Dans cette vision d’apocalypse, digne du « Triomphe de la Mort » de Bruegel, les sentiments n’ont pas leur place : « La plupart des sociétés se définissent en fonction de leur capacité de faire la guerre, et la culture guerrière est enracinée profondément. Les sociétés les plus combatives sont celles qui survivent ». L’Europe se débattra dans de graves problèmes de migrations (30% des Européens s’installeront dans le Sud de l’UE tandis que de nombreux Africains chassés par la sécheresse tenteront de traverser la Méditerranée) et d’approvisionnement énergétique. Quant aux Etats-Unis et à l’Australie « ils construiront probablement des forteresses parce que ces pays ont les ressources et les réserves permettant de réaliser leur auto-suffisance. » « Le problème auquel la nation (américaine) sera confrontée sera de calmer (sic) la montée de la tension militaire dans le monde », des conflits, y compris nucléaires, éclatant tous azimuts. Mais ce problème, en réalité, sera « insoluble » : fondamentalement, il faudra patienter jusqu’à ce que la population mondiale ait été ramenée à un niveau soutenable. « Les morts causées par la guerre de même que par la famine et les maladies diminueront la taille de la population qui, avec le temps, se réajustera à la capacité de charge ». En attendant que la mort ait fait son office, les riches devront se barricader contre les pauvres, car le « ressentiment vis-à-vis des nations dont la capacité de charge est plus haute » peut conduire à « pointer un doigt accusateur » vers ces « nations plus riches qui tendent (!) à utiliser plus d’énergie et à émettre plus de gaz à effet de serre dans l’atmosphère. » (4)
L’hypothèse thermohaline
L’hypothèse à la base de l’étude est celle d’un arrêt de la circulation thermohaline dans l’Atlantique, notamment du Gulf Stream. Comme les autres courants océaniques, le Gulf Stream fonctionne à la manière d’un thermo-siphon : au Nord, l’eau froide, plus dense, descend dans les fonds océaniques ; elle est remplacée par des eaux plus chaudes, venant du Golfe de Mexique, qui se refroidissent et descendent à leur tour. Il y a donc un courant de surface Sud-Nord chaud et un courant de profondeur Nord-Sud froid en boucle, l’ensemble constituant ce qu’on appelle « le tapis roulant océanique ». Or, la fonte des glaces arctiques, la hausse des précipitations et le dégel du pergélisol, dus au réchauffement de la surface terrestre, perturbent ce mécanisme en déversant dans l’océan des masses d’eau douce moins denses. A un certain moment, cela pourrait causer l’arrêt du Gulf Stream. Or, le Gulf Stream tempère le climat de l’Europe (de sorte que les hivers y sont plus doux qu’en Amérique du Nord).

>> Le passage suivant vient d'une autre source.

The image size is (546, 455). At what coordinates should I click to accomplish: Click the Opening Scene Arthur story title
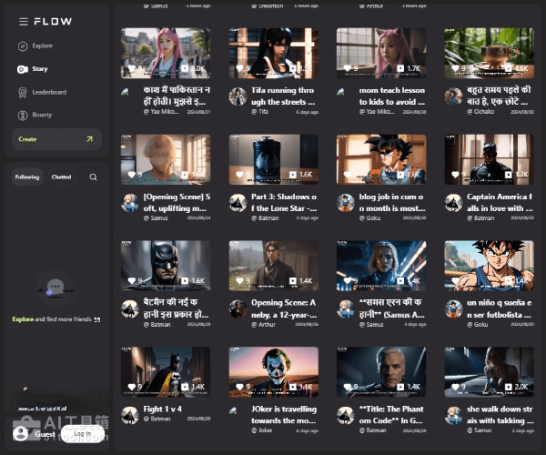283,308
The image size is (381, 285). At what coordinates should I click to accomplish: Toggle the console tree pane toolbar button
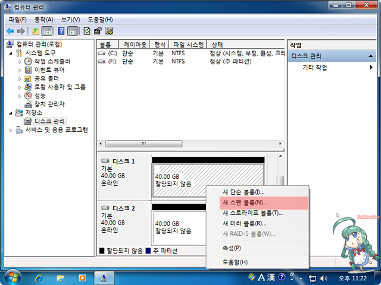[47, 31]
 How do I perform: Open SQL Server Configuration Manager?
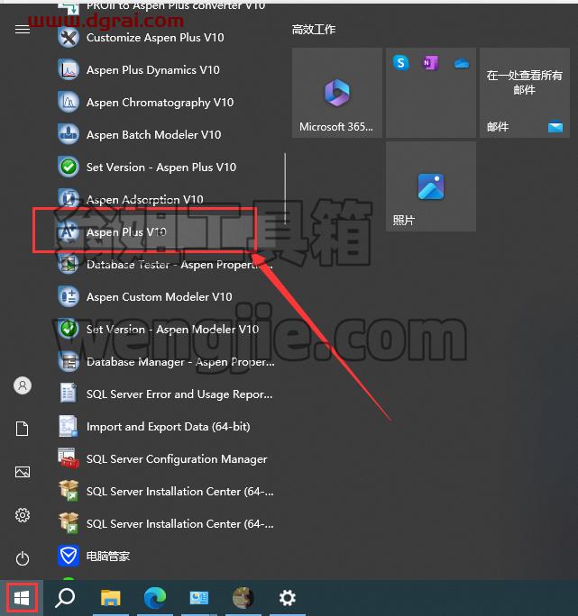[167, 459]
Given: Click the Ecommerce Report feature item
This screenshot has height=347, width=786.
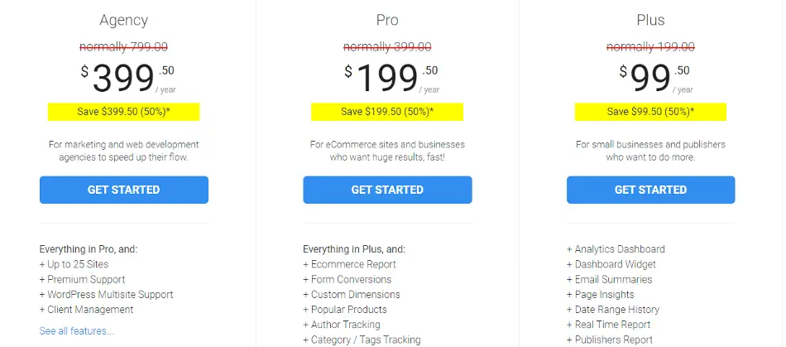Looking at the screenshot, I should click(x=349, y=264).
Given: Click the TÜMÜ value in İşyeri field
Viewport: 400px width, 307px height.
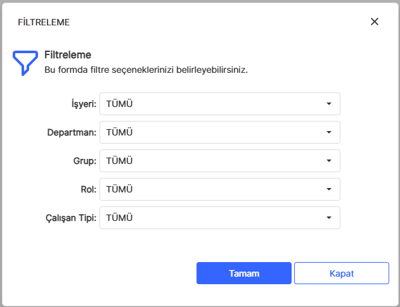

De ce risque bien connu des climatologues, les consultants du Pentagone extrapolent que la température chuterait de 2,7 à 3,3°C, non seulement en hiver et en Europe occidentale, mais dans l’ensemble de l’hémisphère Nord, nous ramenant au climat de la dernière glaciation, il y a plus de 13.000 ans. En 2020, écrivent-ils, la Grande-Bretagne serait prise dans la banquise, les icebergs dériveraient au large du Portugal et l’Europe grelotterait sous des températures sibériennes. Cette inversion climatique pourrait durer de un à dix siècles, jusqu’à ce que le Gulf Stream fonctionne à nouveau. Dans l’intervalle, une longue liste de calamités s’abattrait sur le monde : chute de la production agricole, montée des eaux, migrations massives, pénurie d’eau douce, d’énergie et de nourriture, sécheresses, tempêtes,... on en passe et des meilleures. Or, selon Schwartz et Randall, nous serions au seuil de ce blocage du Gulf Stream. Avec une précision digne de Nostradamus, les auteurs datent donc les cataclysmes des 20 prochaines années. 2007 : rupture des digues aux Pays-Bas, La Haye est sous eau ; rupture des digues dans le delta du fleuve Sacramento et formation d’une mer intérieure en Californie. 2010 : arrêt de la circulation thermohaline, basculement climatique, la température chute de 3° dans l’hémisphère Nord ; conflit entre le Bangladesh, l’Inde et la Chine ; des millions de gens fuient la montée des océans. 2022 (quel mois ?) affrontements entre l’Allemagne et la France qui se disputent les eaux du Rhin ; les Scandinaves émigrent massivement vers le Sud. Etc, etc.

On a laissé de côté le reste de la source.